#### WRITTEN PROBLEM
Please edit the listing below by replacing "white marker" with "white dot" and keeping everything else unchanged. Leave out the pictures in your answer.

— Begin EXCERPTED DATA —

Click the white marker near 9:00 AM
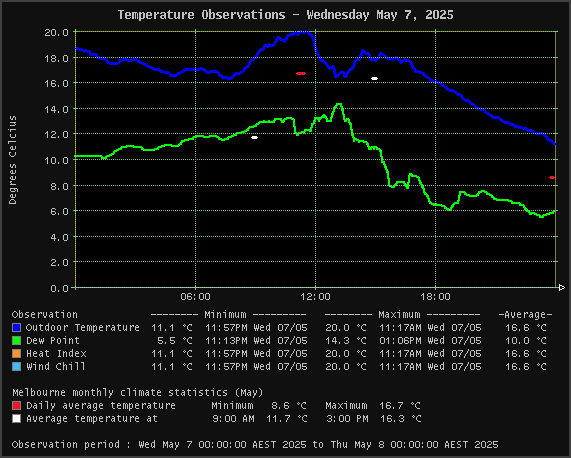Viewport: 571px width, 458px height. point(255,138)
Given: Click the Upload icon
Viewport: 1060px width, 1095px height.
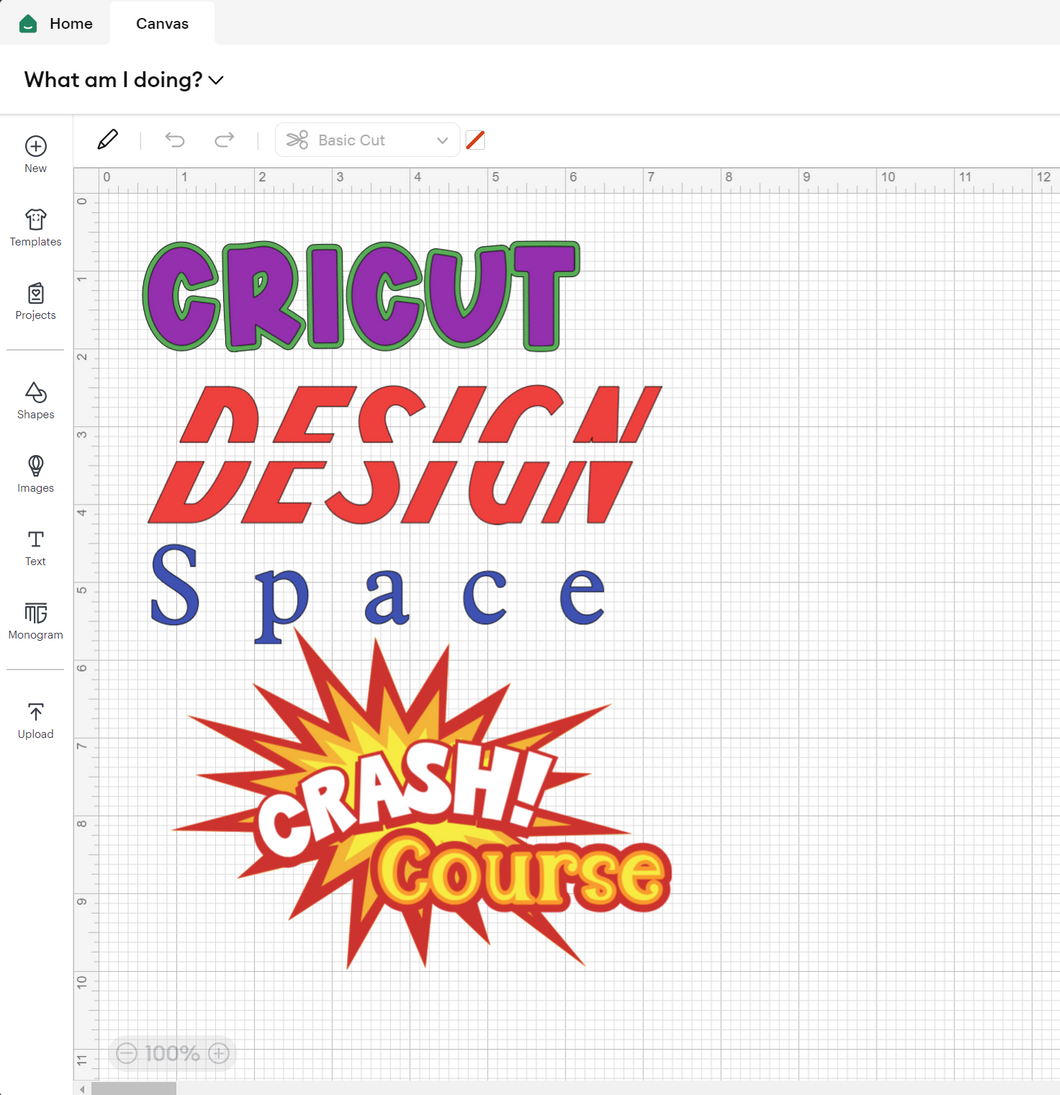Looking at the screenshot, I should click(36, 712).
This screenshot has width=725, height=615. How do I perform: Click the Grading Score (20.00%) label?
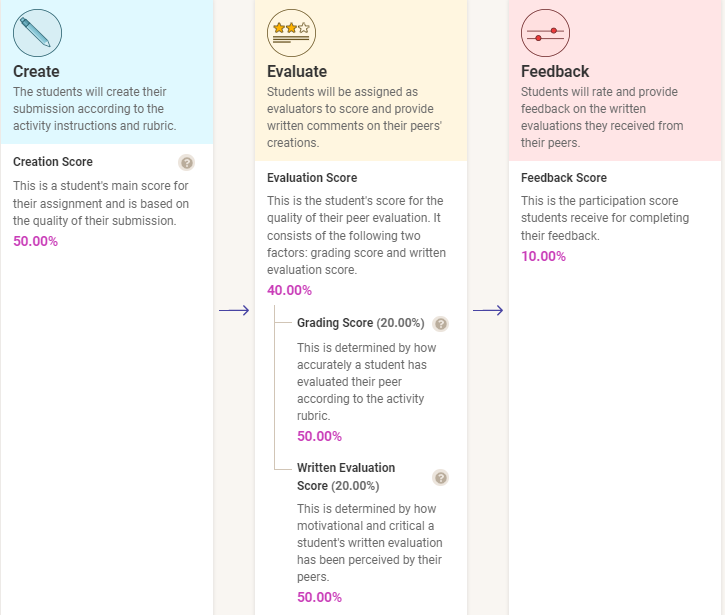(360, 323)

— End EXCERPTED DATA —

#### TASK SOLUTION
Click the white dot near 9:00 AM
Viewport: 571px width, 458px height. point(255,138)
Given: Click the Upload icon
Viewport: 1060px width, 1095px height.
Looking at the screenshot, I should click(36, 712).
This screenshot has width=725, height=615. How do I perform: Click the Grading Score (20.00%) label?
(360, 323)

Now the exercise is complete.